Segment Start: RECORDS FOR PROCESSING

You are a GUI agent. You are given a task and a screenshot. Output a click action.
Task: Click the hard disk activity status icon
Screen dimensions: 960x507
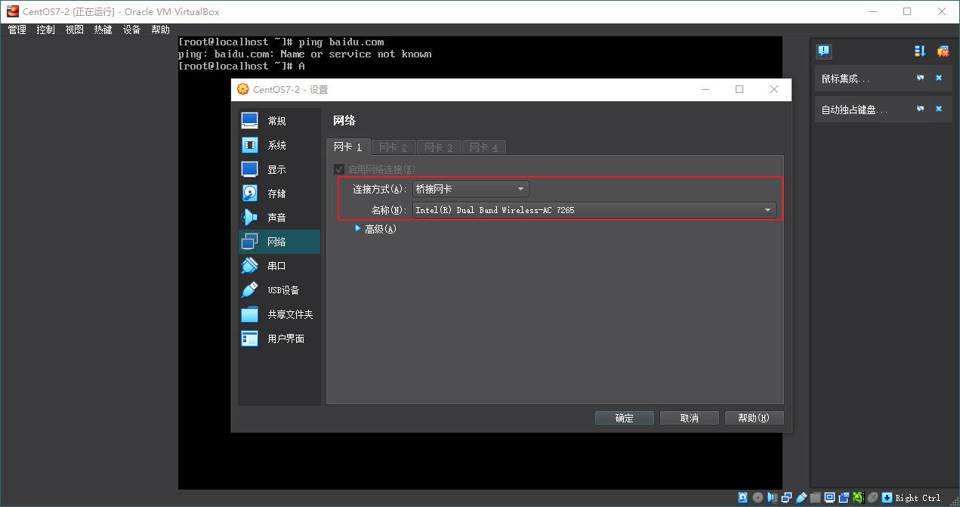click(743, 497)
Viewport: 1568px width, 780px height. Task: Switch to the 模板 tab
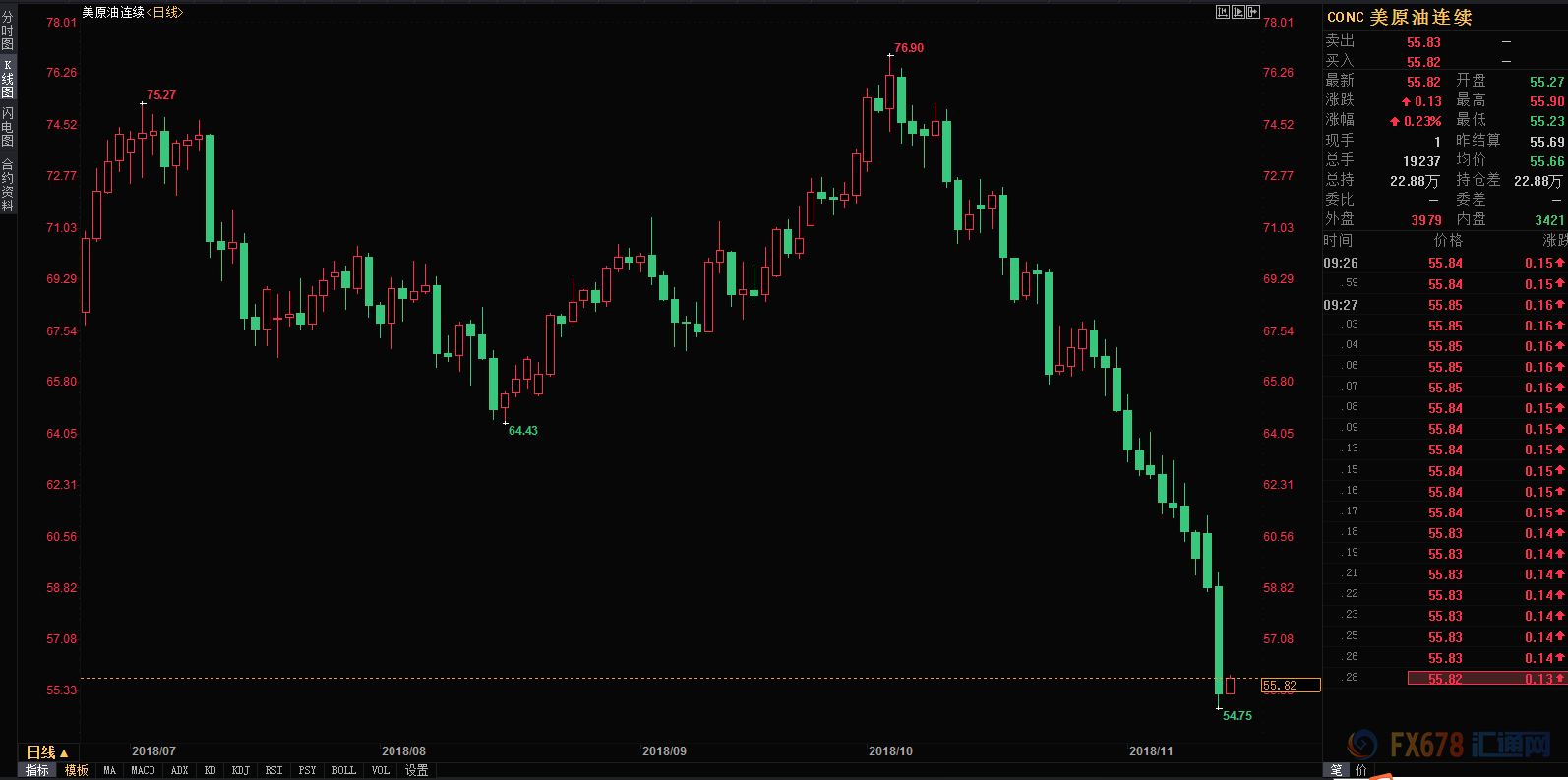77,771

Segment End: RECORDS FOR PROCESSING

**WORK INSTRUCTION:** Pictures stay out; everything else in the listing above gets repeated exactly.

**SOLUTION:**
You are a GUI agent. You are given a task and a screenshot. Output a click action.
Task: Click the hard disk activity status icon
Screen dimensions: 960x507
click(743, 497)
Viewport: 1568px width, 780px height. Task: Switch to the 模板 tab
77,771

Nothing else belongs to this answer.